Taizé 


The usual Taizé service is based upon the historic Service of the Word with some variations. Singing, silence, scripture (usually read in several languages) and prayer permeate morning, noon and evening prayers. Daily worship at Taizé includes neither communion, except for Morning Prayer, nor a sermon. It draws from more contemplative roots where silence and reflection are central to worship and mantra-like music allows the participants to center their thoughts on the adoration of God. To the average Protestant worshipper in the United States, prayer in the Taizé community with fewer words and extended periods of silence may be at once disturbing and refreshing. Icons from the Orthodox tradition are used to provide a visual meditative setting. The icons are traditional representation of events in the life of Christ and provide “windows to heaven” in the words of the Orthodox church. Incensing of the icons is a tradition of the Orthodox Church.
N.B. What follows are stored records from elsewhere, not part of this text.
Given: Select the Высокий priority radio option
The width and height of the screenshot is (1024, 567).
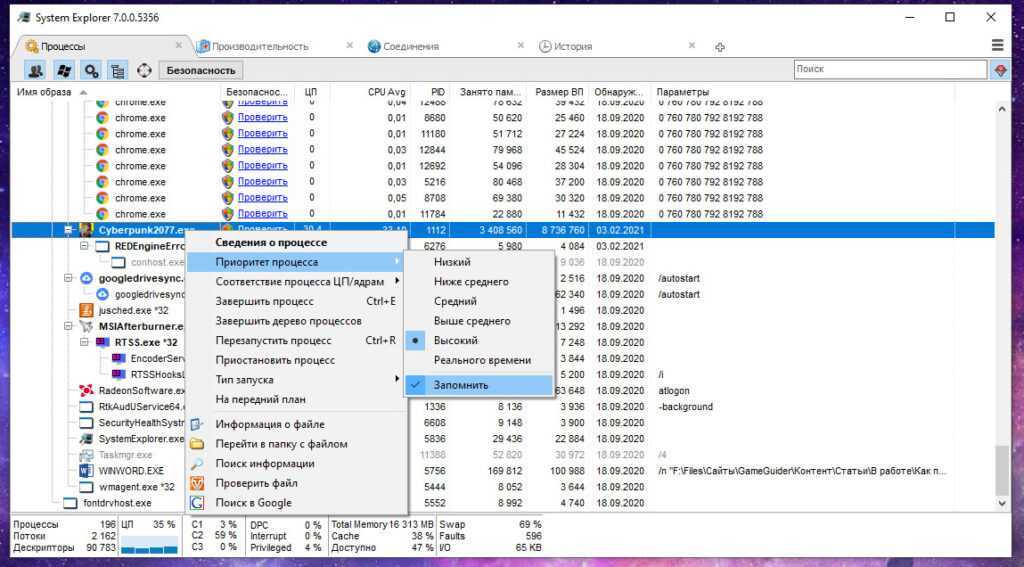Looking at the screenshot, I should point(455,340).
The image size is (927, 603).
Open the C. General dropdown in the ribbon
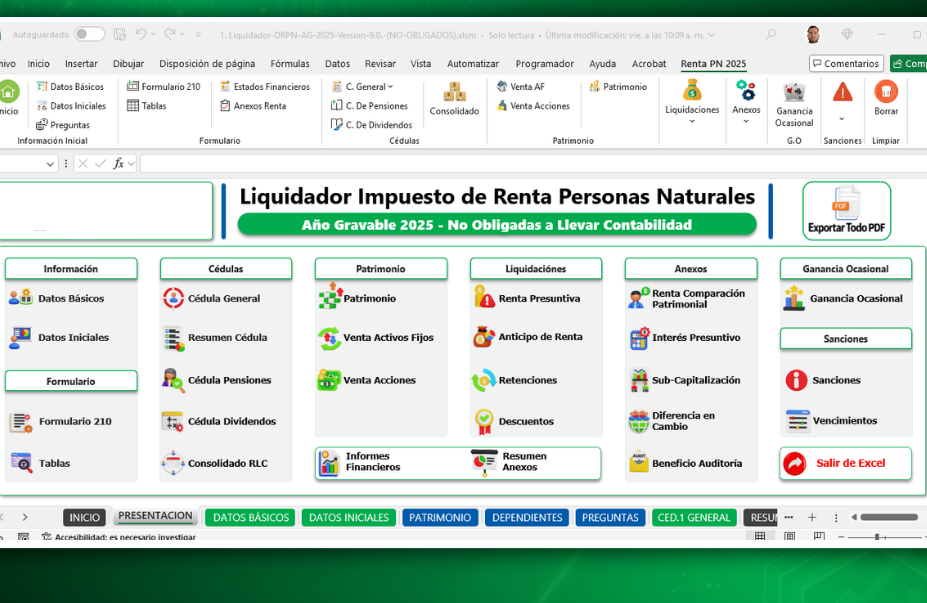[x=364, y=87]
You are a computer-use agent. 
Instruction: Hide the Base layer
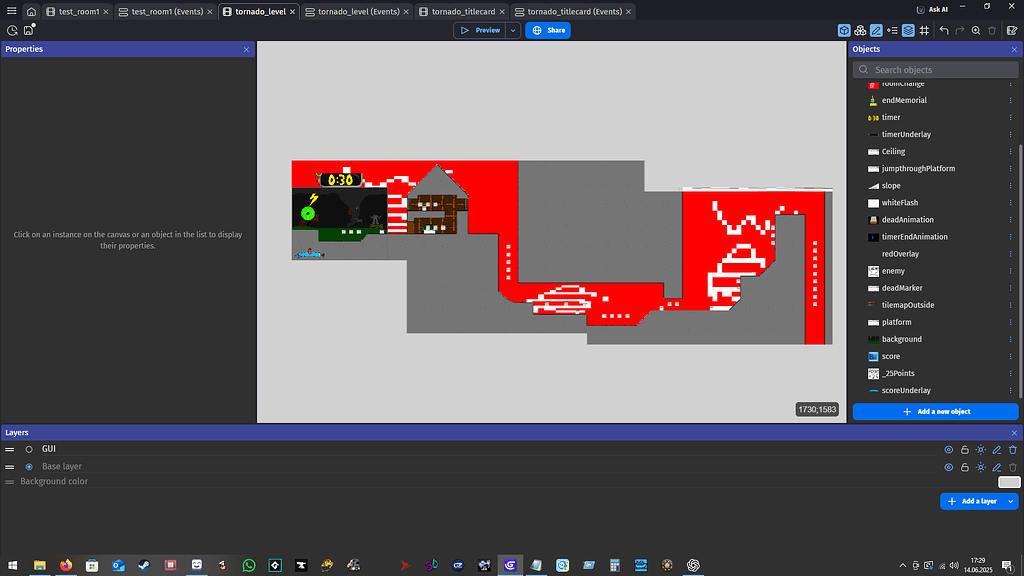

A worship service in Taizé

The service each month at HPUMC is an adaptation of the Taizé service. The liturgy is in English, and the service lasts approximately thirty-five to forty-five minutes. The service is held in the intimate Gothic beauty of Cox Chapel. The music used in the services of daily prayer was composed for the unique liturgical needs of the Community by the brothers in the Community and Jacques Berthier, a composer and friend of Taizé who died in 1994. With young people coming to this tiny hamlet from around the world, the worship calls for a kind of music that is accessible to these global pilgrims. Through the use of chorales, ostinatos (short, repetitive refrains), acclamations, responses and canons, worshippers with radically diverse liturgical and linguistic backgrounds are able to participate immediately. While there are vernacular versions of Taizé songs available, worshippers often sing in Latin because it is an historical language of the church, unifying the singers in the mystery of prayer. After visiting Taizé, Pope John XXII said, “Ah, Taizé – that little springtime!”


Sanctuary in Taizé

The Taizé Community has become a place of pilgrimage for young people from around the world. In July 1940 Roger Louis Schuz-Marsauche, a Reformed minister, arrived in the tiny community of Taizé in southeastern part of France, approximately one hundred miles from the Swiss border. Roger had many doubts about his faith during his seminary years at Lausanne. In response to this and to the conditions of occupied France, he cast his lot with the poor and disadvantaged. His dream was to live in community with others who would practice the essential dimensions of the Gospel in a manner that would offer a response of Christian reconciliation and hope in the face of the horrors of the war. Brother Roger, as he became known, found a place for such a community in the village of Taizé, just north of Cluny. One thousand years earlier, Cluny had been the site of one of the great medieval monastic traditions of the church. The community of Taizé would draw from this heritage but expand it to fit the needs of a conquered France in search of hope.